Manuello J, Ciceri T, Longatelli V, Maronati C, Biffi E, Cavallo A, Casartelli L
Move'N'Brains Lab, Department of Psychology, University of Turin, Turin, Italy.
NeuroImaging Lab, Scientific Institute IRCCS E. Medea, Bosisio Parini (LC), Italy.
Behav Res Methods. 2025 Apr 9;57(5):140. doi: 10.3758/s13428-025-02635-0.
Traditional average-based metrics have long been considered the gold standard in behavioral and brain research. However, recent advances emphasize the importance of examining the dispersion around the mean to uncover the nuances of individual differences and challenge simplistic assumptions.
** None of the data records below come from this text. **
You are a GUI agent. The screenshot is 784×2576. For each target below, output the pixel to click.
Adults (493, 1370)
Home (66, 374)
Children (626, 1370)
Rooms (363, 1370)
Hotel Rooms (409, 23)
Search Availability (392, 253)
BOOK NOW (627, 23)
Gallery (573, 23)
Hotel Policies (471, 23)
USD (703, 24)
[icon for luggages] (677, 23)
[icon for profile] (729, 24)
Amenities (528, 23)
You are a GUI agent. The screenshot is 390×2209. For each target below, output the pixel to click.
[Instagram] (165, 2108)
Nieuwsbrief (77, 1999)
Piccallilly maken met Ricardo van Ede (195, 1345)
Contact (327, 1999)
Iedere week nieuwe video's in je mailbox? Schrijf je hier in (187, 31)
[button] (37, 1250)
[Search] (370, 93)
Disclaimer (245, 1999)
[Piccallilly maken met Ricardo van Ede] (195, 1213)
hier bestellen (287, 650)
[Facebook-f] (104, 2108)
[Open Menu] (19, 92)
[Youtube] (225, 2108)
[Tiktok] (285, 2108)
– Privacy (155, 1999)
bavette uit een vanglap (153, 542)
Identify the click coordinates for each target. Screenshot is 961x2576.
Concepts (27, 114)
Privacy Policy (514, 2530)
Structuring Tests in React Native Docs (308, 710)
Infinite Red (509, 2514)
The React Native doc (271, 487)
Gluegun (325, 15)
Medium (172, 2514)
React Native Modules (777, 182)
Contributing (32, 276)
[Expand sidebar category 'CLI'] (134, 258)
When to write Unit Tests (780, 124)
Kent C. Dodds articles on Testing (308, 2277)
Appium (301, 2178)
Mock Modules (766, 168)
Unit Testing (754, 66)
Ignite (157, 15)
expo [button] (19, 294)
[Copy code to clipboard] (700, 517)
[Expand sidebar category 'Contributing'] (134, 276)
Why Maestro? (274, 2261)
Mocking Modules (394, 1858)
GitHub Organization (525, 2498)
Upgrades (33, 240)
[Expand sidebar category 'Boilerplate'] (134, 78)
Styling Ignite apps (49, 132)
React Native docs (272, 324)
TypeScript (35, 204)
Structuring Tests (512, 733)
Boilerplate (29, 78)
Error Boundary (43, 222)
Thus, the study of variability is becoming increasingly central across a wide range of domains. Here, we tackle the composite architecture of motor variability by proposing a new geometric method to model it. Three independent gait datasets are used to: i) develop the method (Dataset 1), ii) evaluate its performance when transitioning from optoelectronic cameras to inertial measurement units (Dataset 2), and iii) generalize it in an experimental design with cognitive manipulations (Dataset 3). The method is based on the Procrustes transformation and multidimensional scaling. This geometric approach allows us to define the individual space of variability (i.e., the amount of bidimensional space covered by each individual's trial-by-trial data). In turn, it provides robust evidence to identify each individual unique and specific motor signature (motor fingerprint). Our approach represents a fundamental shift from previous research: It is not the value of kinematic parameters per se that defines an individual's motor signature, but rather the distinct way in which each individual varies these parameters, i.e., the dispersion of the distribution of their kinematic data. This novel perspective provides a single-subject-weighted proxy for motor signature, based on the characteristic dispersion of each individual's data. The potential applications of this new method in research and clinical settings represent a fascinating future challenge.
长期以来,传统的基于平均值的指标一直被视为行为和大脑研究的黄金标准。然而,最近的进展强调了研究均值周围离散度以揭示个体差异细微之处并挑战简单化假设的重要性。因此,变异性研究在广泛的领域中变得越来越核心。在此,我们通过提出一种新的几何方法来对其进行建模,以解决运动变异性的复合架构问题。使用三个独立的步态数据集来:i)开发该方法(数据集1),ii)评估从光电相机过渡到惯性测量单元时其性能(数据集2),以及iii)在具有认知操作的实验设计中对其进行推广(数据集3)。该方法基于普罗克汝斯忒斯变换和多维缩放。这种几何方法使我们能够定义变异性的个体空间(即每个个体逐次试验数据所覆盖的二维空间量)。反过来,它为识别每个个体独特且特定的运动特征(运动指纹)提供了有力证据。我们的方法代表了与先前研究的根本转变:定义个体运动特征的并非运动学参数本身的值,而是每个个体改变这些参数的独特方式,即其运动学数据分布的离散度。基于每个个体数据的特征离散度,这种新颖的观点为运动特征提供了一个单受试者加权代理。这种新方法在研究和临床环境中的潜在应用代表了一个引人入胜的未来挑战。